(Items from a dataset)
^^^^

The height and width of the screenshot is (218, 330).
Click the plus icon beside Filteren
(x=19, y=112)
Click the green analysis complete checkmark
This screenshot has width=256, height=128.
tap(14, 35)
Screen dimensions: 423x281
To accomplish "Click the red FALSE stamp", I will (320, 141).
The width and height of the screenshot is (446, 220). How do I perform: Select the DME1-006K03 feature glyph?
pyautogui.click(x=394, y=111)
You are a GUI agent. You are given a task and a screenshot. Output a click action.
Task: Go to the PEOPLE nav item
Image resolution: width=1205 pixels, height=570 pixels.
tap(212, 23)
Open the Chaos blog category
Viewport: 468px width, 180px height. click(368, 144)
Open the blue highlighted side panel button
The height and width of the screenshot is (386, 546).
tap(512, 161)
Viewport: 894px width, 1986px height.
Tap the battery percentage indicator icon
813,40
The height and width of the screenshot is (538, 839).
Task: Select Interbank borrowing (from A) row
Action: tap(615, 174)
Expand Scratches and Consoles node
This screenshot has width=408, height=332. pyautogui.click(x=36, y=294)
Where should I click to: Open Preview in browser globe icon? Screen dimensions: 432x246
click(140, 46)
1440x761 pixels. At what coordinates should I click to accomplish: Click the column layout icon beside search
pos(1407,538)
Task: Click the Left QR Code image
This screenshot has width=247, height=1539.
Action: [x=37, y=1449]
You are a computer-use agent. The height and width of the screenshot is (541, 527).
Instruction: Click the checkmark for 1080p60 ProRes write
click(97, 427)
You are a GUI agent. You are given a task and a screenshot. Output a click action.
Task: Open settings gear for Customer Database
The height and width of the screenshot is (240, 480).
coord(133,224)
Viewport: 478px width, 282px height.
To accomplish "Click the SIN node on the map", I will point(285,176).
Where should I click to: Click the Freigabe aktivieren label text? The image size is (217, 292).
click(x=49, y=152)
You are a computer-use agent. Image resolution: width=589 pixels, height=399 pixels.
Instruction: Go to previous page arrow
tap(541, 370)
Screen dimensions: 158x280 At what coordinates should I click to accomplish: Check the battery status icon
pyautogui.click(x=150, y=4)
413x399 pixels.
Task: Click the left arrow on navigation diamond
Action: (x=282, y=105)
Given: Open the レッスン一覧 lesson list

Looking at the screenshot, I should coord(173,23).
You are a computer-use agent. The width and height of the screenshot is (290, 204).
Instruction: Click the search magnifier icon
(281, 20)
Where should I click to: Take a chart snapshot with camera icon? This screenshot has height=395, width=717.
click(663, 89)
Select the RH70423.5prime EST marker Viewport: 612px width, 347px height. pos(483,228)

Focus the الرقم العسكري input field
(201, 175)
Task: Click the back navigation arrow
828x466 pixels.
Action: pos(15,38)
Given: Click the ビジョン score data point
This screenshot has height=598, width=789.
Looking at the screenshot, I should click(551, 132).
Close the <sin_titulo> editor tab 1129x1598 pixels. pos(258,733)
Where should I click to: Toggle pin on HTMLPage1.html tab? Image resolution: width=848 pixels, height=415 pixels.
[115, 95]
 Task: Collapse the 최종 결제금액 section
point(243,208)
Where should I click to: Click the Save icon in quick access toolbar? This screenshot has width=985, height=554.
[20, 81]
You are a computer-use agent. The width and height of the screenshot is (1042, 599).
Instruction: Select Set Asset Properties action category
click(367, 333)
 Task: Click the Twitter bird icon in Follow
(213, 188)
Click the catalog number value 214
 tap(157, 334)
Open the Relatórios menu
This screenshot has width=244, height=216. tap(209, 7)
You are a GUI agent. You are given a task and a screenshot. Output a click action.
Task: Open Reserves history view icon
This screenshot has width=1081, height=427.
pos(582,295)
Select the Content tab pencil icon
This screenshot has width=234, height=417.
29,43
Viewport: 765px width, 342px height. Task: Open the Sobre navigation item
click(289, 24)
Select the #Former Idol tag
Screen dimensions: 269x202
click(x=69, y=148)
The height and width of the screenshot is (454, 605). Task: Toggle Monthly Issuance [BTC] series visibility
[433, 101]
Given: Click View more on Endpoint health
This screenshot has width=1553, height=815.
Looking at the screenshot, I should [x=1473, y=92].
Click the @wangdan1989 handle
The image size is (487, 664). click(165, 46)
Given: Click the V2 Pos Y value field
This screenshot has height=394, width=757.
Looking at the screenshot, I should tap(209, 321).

^^^^

* [WHAT NEEDS TO BE DONE] Wherever the word "computer" appears in a line of the data, copy that line.

* [SOLUTION TO THE EXERCISE]
You are a computer-use agent. The height and width of the screenshot is (541, 527).
You are a computer-use agent. Image resolution: width=589 pixels, height=399 pixels.
You are a computer-use agent. The width and height of the screenshot is (290, 204).
You are a computer-use agent. The width and height of the screenshot is (1042, 599).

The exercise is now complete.